Considering that the credit card numbers are not completely random but conform to an international standard, he could create a script to enumerate all possible credit card numbers and create a rainbow table of their encrypted counterparts in the system. With such a table, he could then decrypt each card number he got from the API to cleartext by simply finding it in the table.
As Hays notes in his write-up, the main lesson learned here is again to tightly lock down your API responses and avoid exposing any more data than strictly necessary. Other things to consider:
- As always with cases of BOLA, make sure that on top of authentication, the authorization checks are in place and enforced, so that users can only access data they are supposed to.
- Rate limiting can help prevent easy enumeration with a flood of calls. We discussed in our last week’s newsletter the quirks of rate-limiting with GraphQL APIs.
- If using encryption, make sure to use modern best practices: adding salt to randomize the results, and so on.
Lab walkthrough: Hacking JWTs with Blind SQLi
JWTs are one of the most frequently used methods to pass caller information in authentication tokens of REST API calls. When JWTs retrieve signing keys from a database using the keyID (
kid) header, this itself can become a SQL injection attack vector.
If the API implementation blindly uses
kid to retrieve the key from a database, attackers can pass a SQL injection such as “
non-existent-index’ UNION SELECT ‘ATTACKER’; --“. Unsanitized SQL request like this will produce “
ATTACKER” as the retrieved value. Thus, API would now be verifying JWT signature with the value that the attacker supplied – making it possible for the attacker to forge any tokens they like.
Shivlam Bathla from Pentester Academy has put together a great lab “Hacking JWT Tokens: Blind SQLi” for hands-on experience.
For those too busy to try this themselves, there is a step-by-step walkthrough on how the lab and the attack progresses, but you can also just read the intro for the task description and try to figure it out yourself with the lab.
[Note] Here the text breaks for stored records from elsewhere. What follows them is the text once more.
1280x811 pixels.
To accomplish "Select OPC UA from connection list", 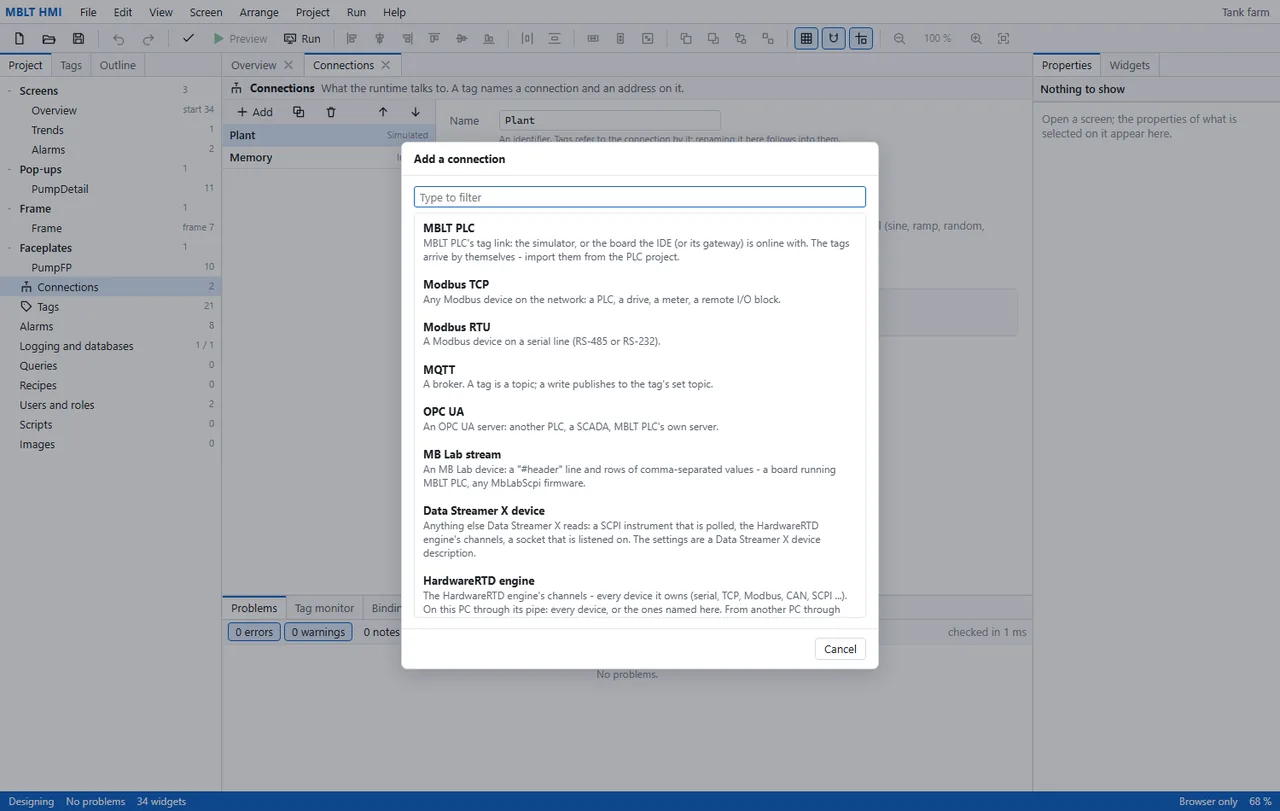I will pyautogui.click(x=640, y=419).
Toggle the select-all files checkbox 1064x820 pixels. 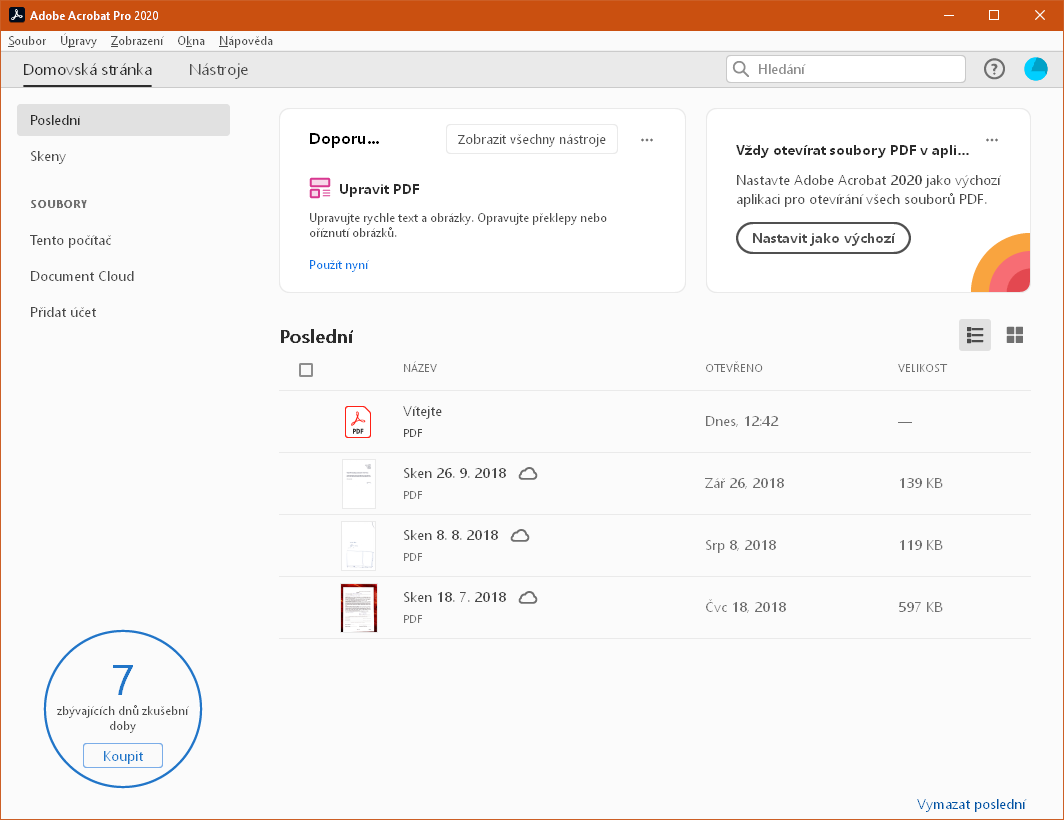tap(306, 370)
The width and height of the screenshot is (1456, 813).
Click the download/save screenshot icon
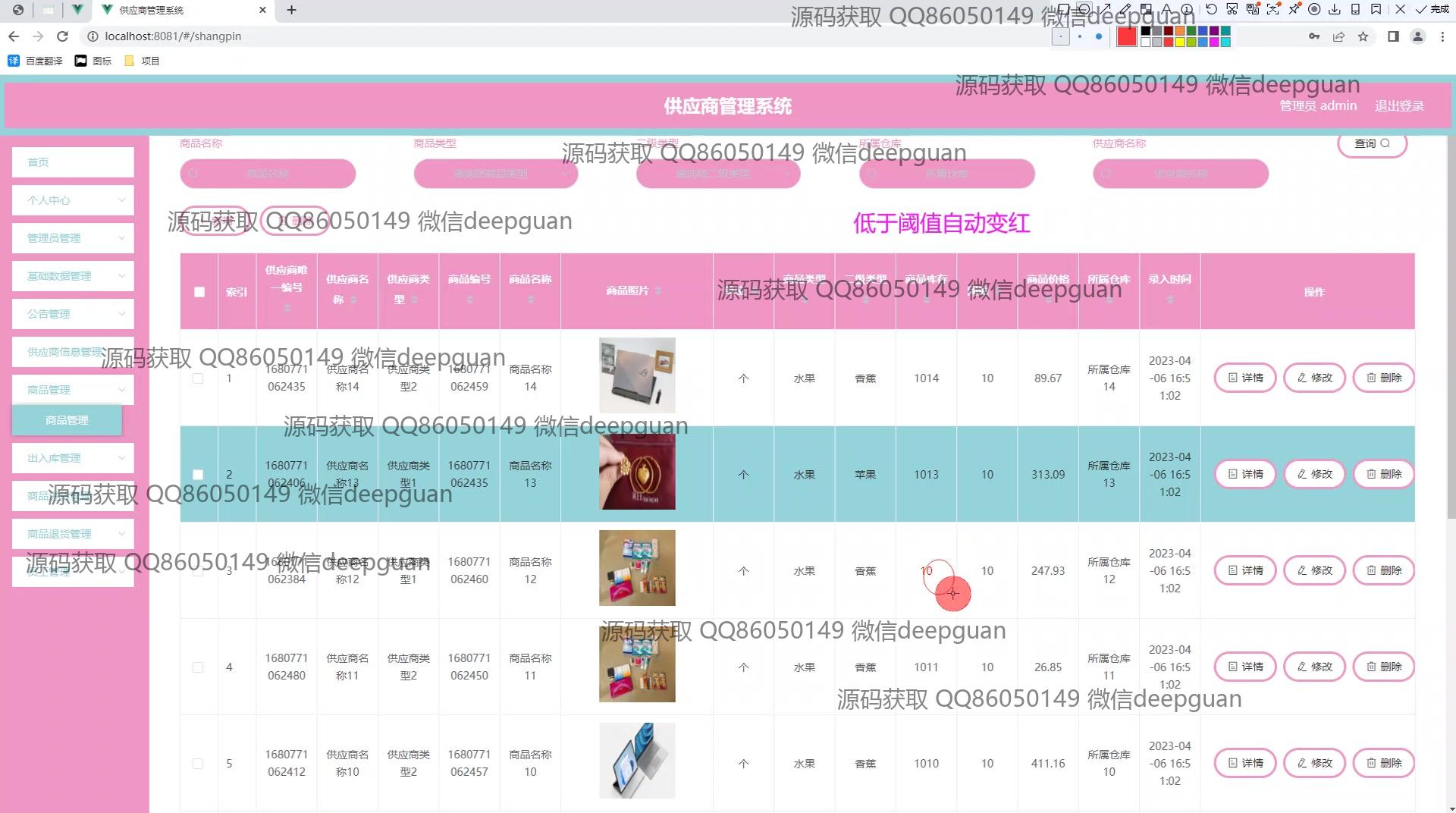click(x=1335, y=10)
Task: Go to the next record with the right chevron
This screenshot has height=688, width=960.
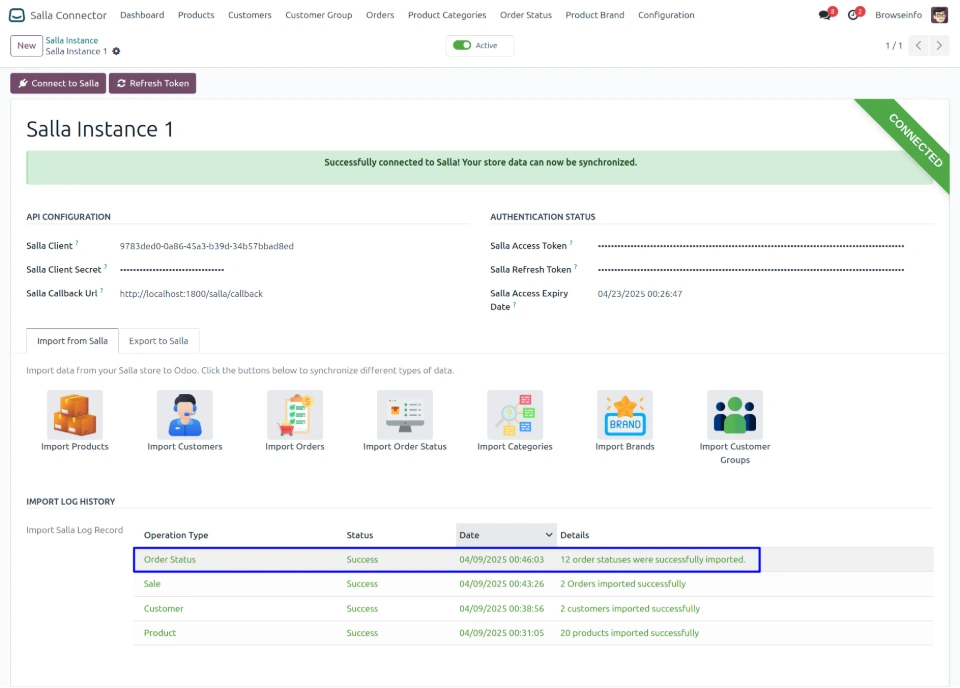Action: click(x=941, y=46)
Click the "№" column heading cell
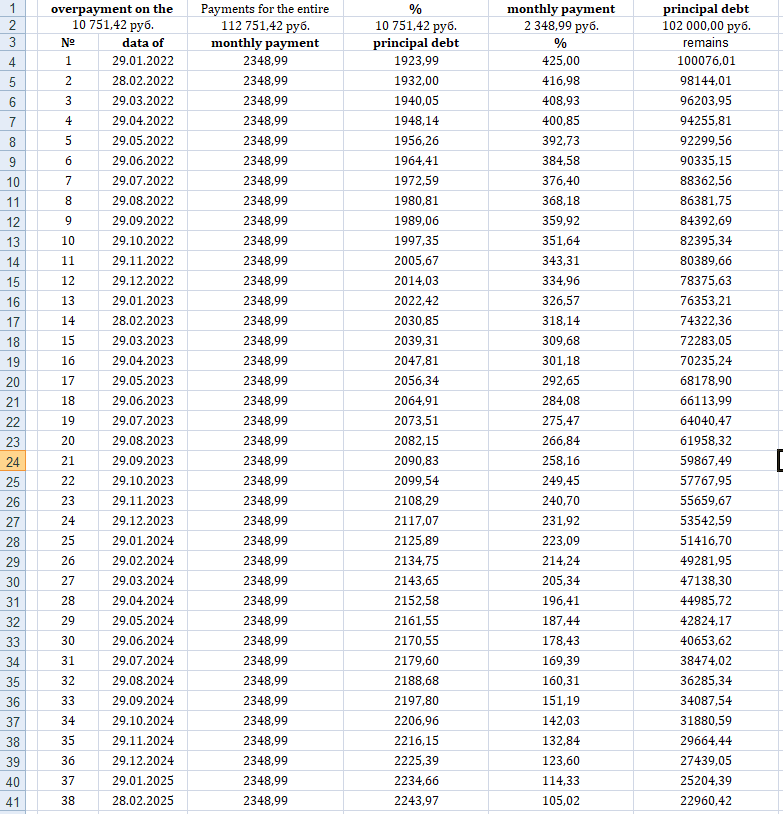The width and height of the screenshot is (783, 814). pos(68,43)
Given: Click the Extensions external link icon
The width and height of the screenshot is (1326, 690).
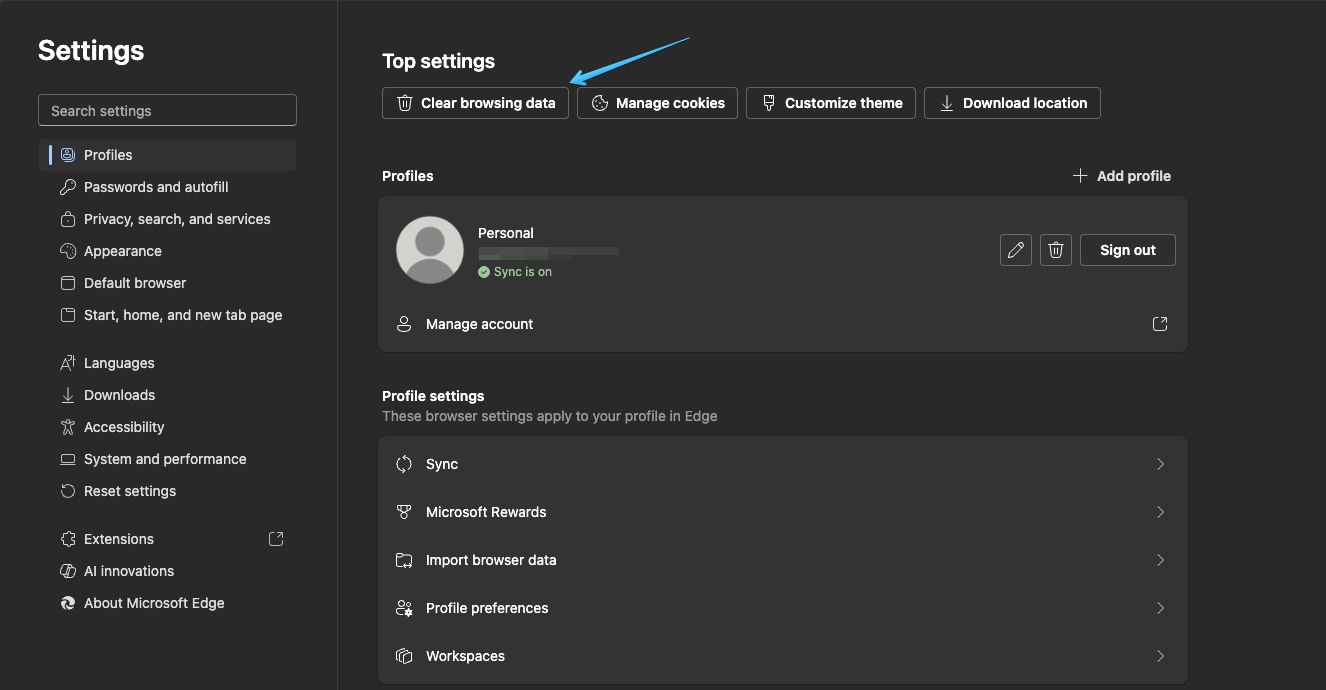Looking at the screenshot, I should (x=277, y=539).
If you need an overview of JWT and possible JWT attacks, see the recording from my JWT security talk at AppSec California 2020. Isabelle Mauny and I also did a webinar on the approach to externalize JWT security checks.
Capture the Flag: API security
CTF challenges are fun security quests and a great way to test your penetration testing skills in action.
HackerOne has just released a new “RTFM”-level CTF by Adam Langley, specifically dedicated to API security. If you are looking for a fun way to hone your skills, check it out.
Mind map: XML attacks
APIs that accept XML payloads can be exposed to various XML-related attacks if they do not properly define and validate these payloads.
Harsh Bothra has put together a mind map of possible XML attack vectors, both as a XMind map and a PDF. Many of the attack vectors also provide reference links to further reading.